[Listed records — start]

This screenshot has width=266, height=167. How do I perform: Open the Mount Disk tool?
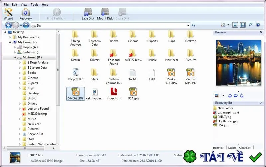[105, 14]
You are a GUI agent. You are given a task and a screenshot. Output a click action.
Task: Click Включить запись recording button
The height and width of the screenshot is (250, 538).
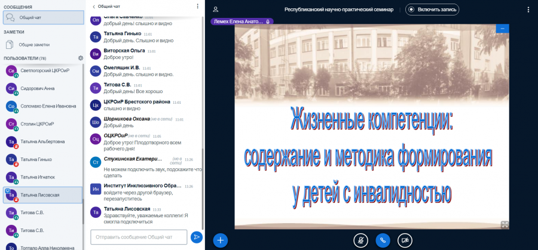(x=432, y=10)
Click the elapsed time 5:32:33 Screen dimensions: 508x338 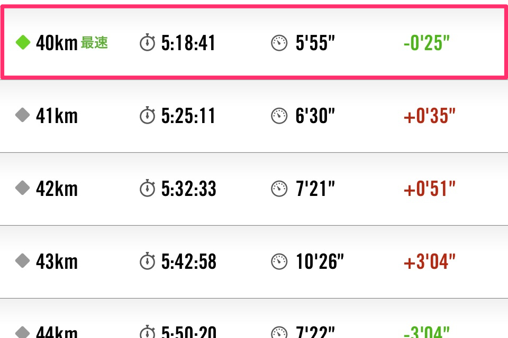point(188,189)
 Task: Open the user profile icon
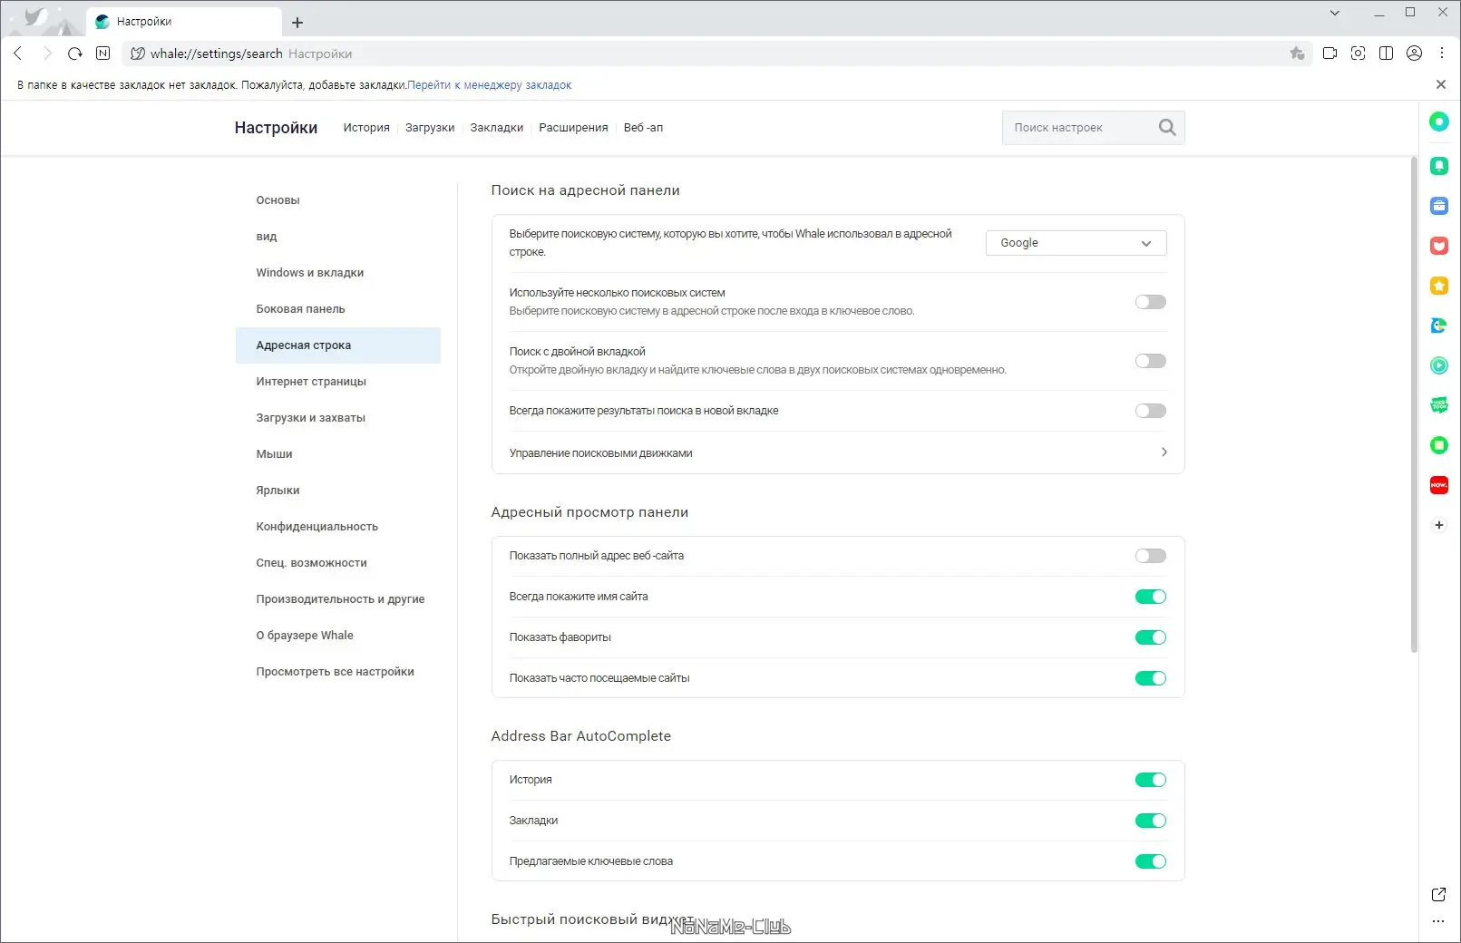[x=1414, y=53]
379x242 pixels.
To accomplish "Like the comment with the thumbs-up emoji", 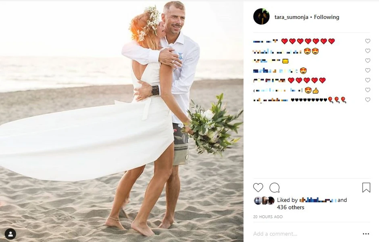I will (368, 90).
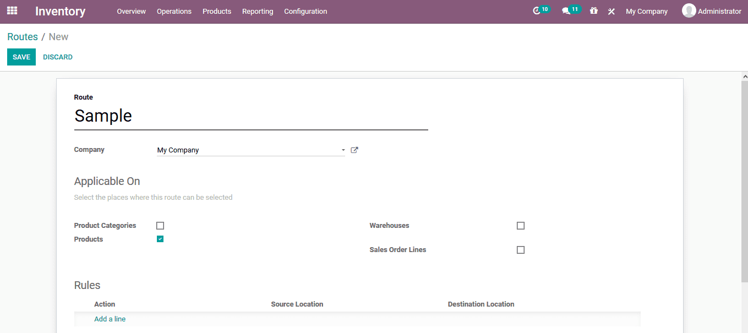This screenshot has width=748, height=333.
Task: Open the Configuration menu
Action: point(305,10)
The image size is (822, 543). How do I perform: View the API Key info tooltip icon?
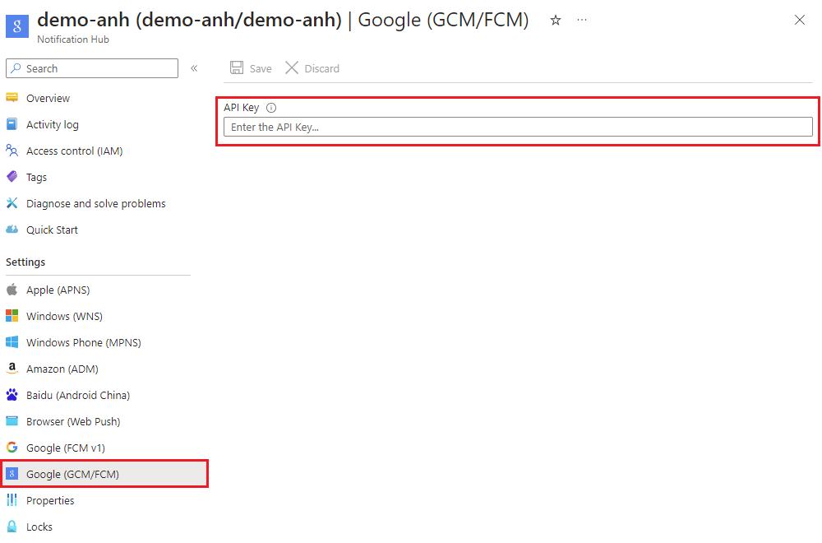(271, 107)
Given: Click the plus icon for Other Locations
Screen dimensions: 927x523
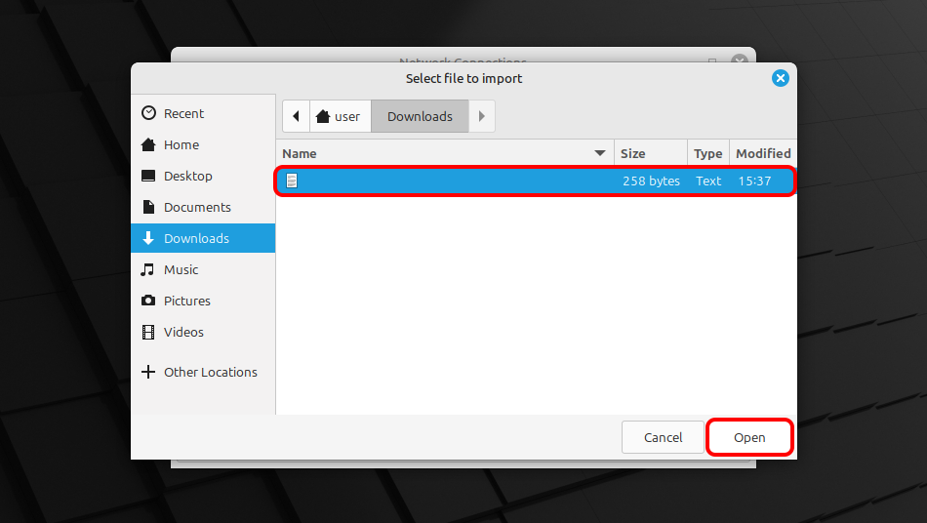Looking at the screenshot, I should (x=148, y=372).
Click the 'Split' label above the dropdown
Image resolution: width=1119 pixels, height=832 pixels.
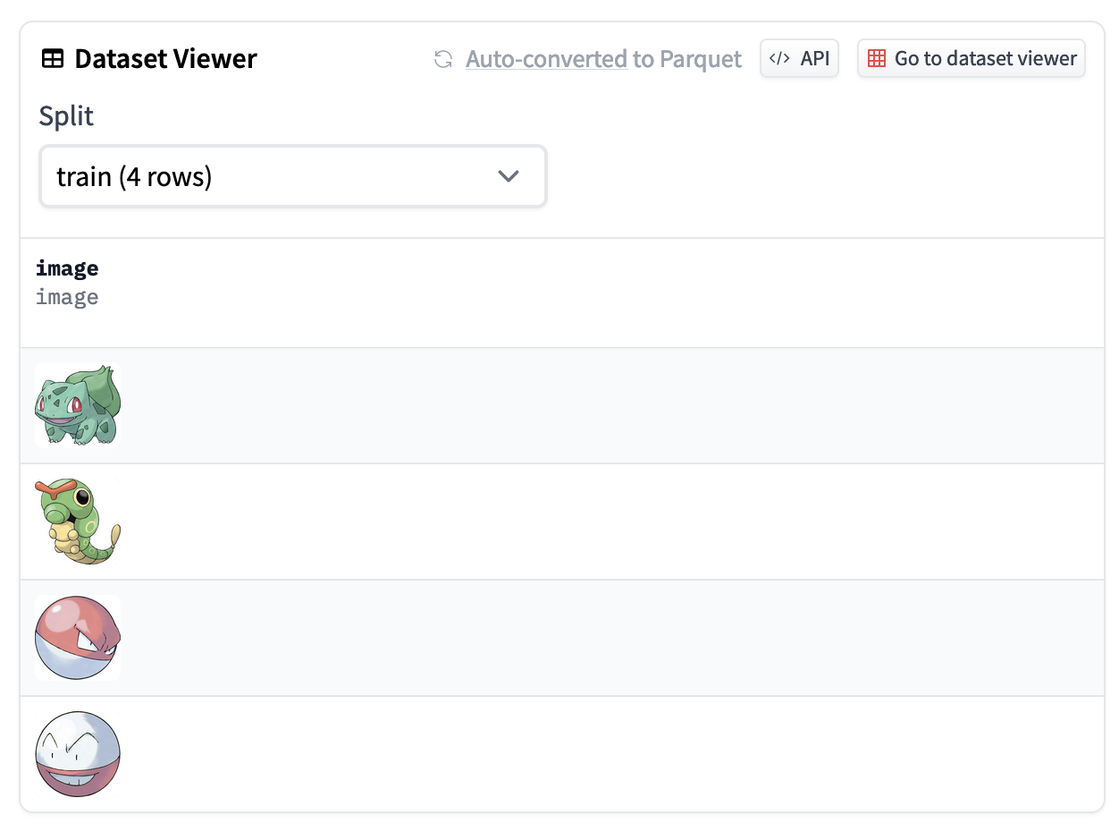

[Listed records — finish]

Work to complete -> Your output should consist solely of the lines from the line containing "The image size" through the end of the data above, copied exactly, with images removed.

Solution to this problem ->
The image size is (822, 543). How do I perform: View the API Key info tooltip icon?
(271, 107)
Given: Click the plus icon for Other Locations
Screen dimensions: 927x523
Looking at the screenshot, I should (x=148, y=372).
Click the 'Split' label above the dropdown
Image resolution: width=1119 pixels, height=832 pixels.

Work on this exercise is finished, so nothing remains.